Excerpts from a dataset
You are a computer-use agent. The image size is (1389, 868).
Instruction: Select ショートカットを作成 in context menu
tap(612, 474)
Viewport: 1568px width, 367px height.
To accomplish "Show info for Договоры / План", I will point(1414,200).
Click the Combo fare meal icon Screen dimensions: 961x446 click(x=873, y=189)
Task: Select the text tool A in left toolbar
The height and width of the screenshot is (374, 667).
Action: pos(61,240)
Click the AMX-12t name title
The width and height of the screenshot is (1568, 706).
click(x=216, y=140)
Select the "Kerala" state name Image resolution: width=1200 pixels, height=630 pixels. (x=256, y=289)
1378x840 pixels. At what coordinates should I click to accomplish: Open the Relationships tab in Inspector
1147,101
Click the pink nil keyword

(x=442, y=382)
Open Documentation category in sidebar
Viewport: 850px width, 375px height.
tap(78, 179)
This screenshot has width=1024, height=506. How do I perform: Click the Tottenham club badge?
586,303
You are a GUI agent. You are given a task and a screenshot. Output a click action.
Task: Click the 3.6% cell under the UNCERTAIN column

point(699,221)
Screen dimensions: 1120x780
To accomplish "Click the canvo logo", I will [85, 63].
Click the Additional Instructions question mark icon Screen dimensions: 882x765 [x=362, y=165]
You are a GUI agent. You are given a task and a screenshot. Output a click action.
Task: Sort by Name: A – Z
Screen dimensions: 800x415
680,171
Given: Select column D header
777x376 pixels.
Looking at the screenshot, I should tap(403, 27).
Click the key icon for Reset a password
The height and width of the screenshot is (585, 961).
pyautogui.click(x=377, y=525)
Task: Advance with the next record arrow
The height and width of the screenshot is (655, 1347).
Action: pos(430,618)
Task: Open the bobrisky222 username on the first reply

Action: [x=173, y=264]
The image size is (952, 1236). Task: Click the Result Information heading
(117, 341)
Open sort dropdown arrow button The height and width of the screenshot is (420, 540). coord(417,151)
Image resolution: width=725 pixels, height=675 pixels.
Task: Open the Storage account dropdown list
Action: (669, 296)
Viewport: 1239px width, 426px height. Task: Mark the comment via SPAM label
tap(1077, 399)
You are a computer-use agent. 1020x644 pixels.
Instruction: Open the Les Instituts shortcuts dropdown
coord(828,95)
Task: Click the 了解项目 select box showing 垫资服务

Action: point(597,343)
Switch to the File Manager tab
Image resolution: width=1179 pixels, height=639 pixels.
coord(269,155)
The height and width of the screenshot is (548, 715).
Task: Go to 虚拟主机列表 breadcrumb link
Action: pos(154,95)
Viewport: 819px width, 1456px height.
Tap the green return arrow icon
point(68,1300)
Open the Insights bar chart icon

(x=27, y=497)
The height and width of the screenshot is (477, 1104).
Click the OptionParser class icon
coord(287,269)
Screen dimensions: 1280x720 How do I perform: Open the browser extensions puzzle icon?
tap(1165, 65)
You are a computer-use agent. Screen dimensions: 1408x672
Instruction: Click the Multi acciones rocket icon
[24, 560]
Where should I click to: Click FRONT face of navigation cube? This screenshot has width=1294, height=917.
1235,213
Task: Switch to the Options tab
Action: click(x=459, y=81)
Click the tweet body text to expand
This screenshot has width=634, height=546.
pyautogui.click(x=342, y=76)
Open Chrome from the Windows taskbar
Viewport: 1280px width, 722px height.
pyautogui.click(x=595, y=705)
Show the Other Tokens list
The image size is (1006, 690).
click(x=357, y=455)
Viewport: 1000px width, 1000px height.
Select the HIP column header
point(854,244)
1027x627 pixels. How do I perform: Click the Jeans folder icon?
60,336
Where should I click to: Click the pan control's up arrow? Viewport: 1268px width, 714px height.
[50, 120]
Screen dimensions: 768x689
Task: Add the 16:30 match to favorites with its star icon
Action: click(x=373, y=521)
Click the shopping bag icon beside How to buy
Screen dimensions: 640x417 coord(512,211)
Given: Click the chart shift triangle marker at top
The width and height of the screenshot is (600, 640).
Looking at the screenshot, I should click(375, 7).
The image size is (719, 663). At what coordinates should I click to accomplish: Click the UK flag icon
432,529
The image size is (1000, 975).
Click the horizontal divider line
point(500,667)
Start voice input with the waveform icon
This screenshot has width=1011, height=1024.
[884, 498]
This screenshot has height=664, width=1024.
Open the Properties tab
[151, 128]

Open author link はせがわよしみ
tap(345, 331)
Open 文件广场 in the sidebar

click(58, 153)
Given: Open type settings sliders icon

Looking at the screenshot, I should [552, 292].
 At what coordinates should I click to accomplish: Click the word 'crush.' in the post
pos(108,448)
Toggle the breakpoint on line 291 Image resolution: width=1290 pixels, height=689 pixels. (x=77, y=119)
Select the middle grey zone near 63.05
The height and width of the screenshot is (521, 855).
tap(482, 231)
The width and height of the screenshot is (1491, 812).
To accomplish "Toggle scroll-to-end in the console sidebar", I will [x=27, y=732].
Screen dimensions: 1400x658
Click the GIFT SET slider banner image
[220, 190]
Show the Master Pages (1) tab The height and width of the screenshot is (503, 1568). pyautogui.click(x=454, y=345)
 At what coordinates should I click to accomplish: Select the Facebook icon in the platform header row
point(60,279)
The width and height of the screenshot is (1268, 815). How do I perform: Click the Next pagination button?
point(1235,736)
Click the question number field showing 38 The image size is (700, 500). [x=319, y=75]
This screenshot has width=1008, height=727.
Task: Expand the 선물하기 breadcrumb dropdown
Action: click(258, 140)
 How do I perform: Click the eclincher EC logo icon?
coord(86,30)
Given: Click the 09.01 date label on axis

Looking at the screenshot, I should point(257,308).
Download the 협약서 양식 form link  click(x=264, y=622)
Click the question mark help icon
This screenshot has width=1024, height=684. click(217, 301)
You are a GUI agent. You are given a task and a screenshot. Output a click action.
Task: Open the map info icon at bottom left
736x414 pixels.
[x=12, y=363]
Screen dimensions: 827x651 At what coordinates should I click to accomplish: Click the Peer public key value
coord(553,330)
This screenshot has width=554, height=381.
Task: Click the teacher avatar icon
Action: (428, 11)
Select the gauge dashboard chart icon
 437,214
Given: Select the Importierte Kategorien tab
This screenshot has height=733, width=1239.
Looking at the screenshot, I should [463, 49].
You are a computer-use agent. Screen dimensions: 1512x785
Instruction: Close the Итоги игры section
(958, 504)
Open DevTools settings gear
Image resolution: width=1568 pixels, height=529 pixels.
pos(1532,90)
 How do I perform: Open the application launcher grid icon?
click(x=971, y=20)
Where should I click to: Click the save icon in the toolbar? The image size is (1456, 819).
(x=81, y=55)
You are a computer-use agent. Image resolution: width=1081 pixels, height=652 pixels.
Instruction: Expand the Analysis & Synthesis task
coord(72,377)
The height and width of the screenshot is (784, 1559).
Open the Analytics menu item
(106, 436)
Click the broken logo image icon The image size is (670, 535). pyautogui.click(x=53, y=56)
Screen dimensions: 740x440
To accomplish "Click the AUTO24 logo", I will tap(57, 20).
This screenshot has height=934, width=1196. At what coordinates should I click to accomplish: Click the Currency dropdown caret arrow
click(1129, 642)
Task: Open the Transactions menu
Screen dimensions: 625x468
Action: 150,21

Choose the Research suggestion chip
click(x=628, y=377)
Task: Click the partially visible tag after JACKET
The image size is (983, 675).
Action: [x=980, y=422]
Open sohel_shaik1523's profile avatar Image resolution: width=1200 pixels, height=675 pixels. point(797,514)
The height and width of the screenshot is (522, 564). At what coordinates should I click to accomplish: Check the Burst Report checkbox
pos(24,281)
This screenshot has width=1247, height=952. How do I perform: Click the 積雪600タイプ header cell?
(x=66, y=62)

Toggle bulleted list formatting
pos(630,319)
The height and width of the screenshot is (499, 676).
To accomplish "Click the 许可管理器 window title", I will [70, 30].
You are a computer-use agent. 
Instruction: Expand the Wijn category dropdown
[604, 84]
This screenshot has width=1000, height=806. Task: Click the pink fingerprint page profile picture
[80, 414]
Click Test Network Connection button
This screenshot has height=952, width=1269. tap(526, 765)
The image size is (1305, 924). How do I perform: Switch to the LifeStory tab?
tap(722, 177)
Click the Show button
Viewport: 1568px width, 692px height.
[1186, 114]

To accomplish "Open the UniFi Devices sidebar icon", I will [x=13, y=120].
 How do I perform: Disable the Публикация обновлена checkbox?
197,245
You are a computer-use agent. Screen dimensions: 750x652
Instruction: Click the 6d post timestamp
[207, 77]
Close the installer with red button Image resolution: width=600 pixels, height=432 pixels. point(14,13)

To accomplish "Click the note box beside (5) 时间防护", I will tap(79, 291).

TO DO: Within the entries, find all lines holding "title" and copy each one.

YOUR RESPONSE:
Click the AMX-12t name title
To accomplish "Click the 许可管理器 window title", I will [70, 30].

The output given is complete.